The model itself isn't being retrained — its weights are frozen — but a wrapper layer translates the model's raw conviction into an empirically calibrated one based on how its past calls actually played out. The mathematical adjustments are bounded; bootstrap-safe; and visible in the data (we keep both conviction_raw and conviction_adj on every row).
Failure modes (loud)
If the AI tagger is unreachable or returns malformed output, the run logs an error and keeps the last good board served. We do NOT fabricate ratings or fall back to a regex / heuristic substitute — silent fallbacks would mean users see the same board but worse signal underneath. Our policy is loud failures: a Top Trades run that can't talk to the model produces nothing this cycle and tries again next cycle.
7. Data freshness
The live terminal at app.toptiernewswire.com is real-time: news arrives via WebSocket push the moment our scraper inserts; the AI Top Trades board updates within seconds of a fresh scoring run; insider and congressional filings appear with sub-minute latency once they hit EDGAR / the Clerk feed.
This public site (toptiernewswire.com) shows data delayed by 4 hours across all news / X / sentiment / insider / congressional sources.

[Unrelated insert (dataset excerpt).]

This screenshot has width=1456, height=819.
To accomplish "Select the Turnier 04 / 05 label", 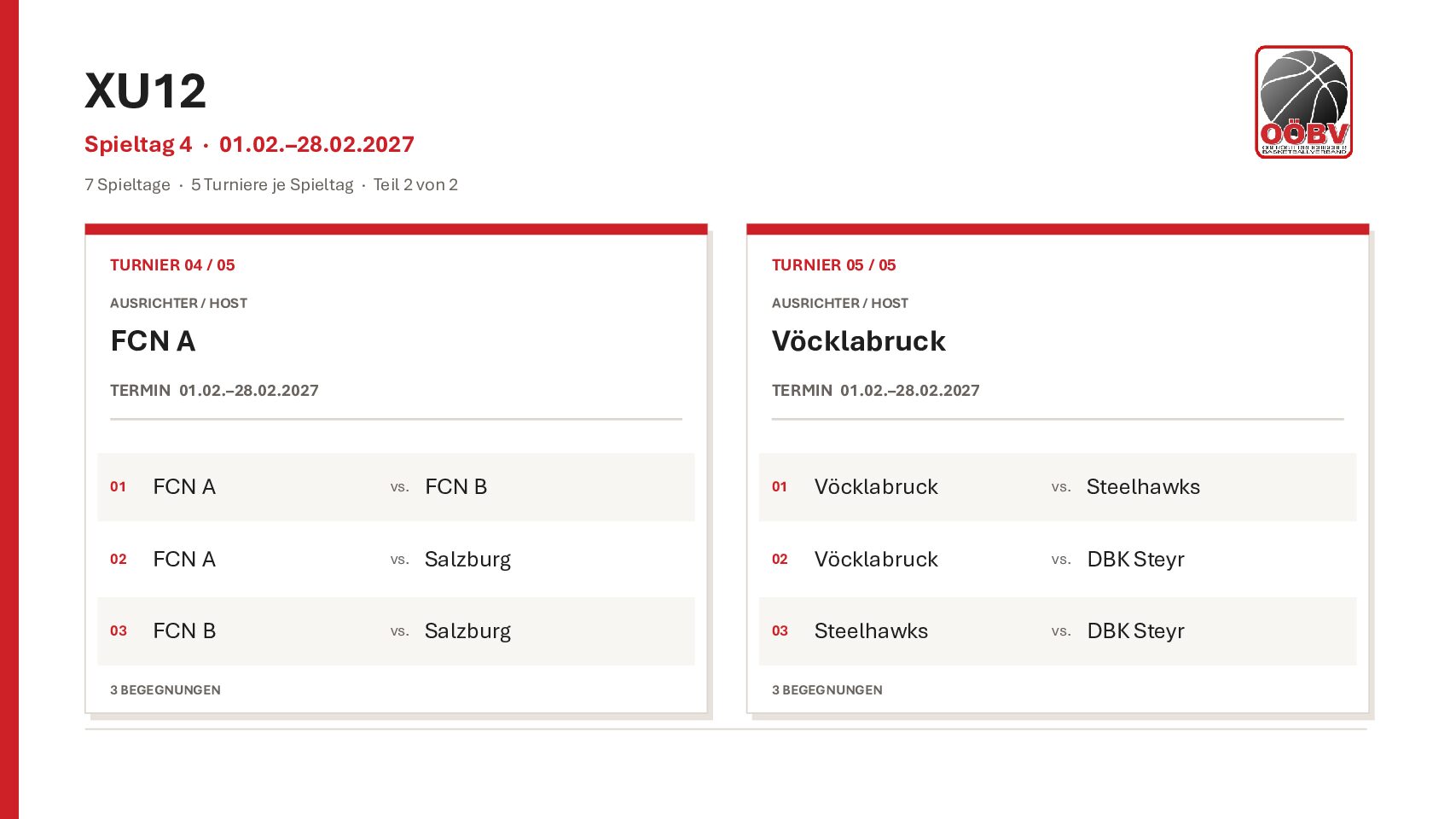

The AI Top Trades archive page is restricted further: only picks at least 7 days old, where realised forward-return outcomes have matured. The current live board is never exposed on the public site.
8. What this is NOT
This is research. It is not investment advice. The sentiment scores, the Top Trades board, the insider and congressional flow — none of it is a recommendation to buy or sell. We do not custody assets, execute trades, or charge based on performance. We are a financial information service; you make your own decisions.
If you want to evaluate our work, the AI Top Trades archive at /ai-top-trades publishes every historical pick with its realised outcomes — you can see exactly how the model has done over time, including the failures.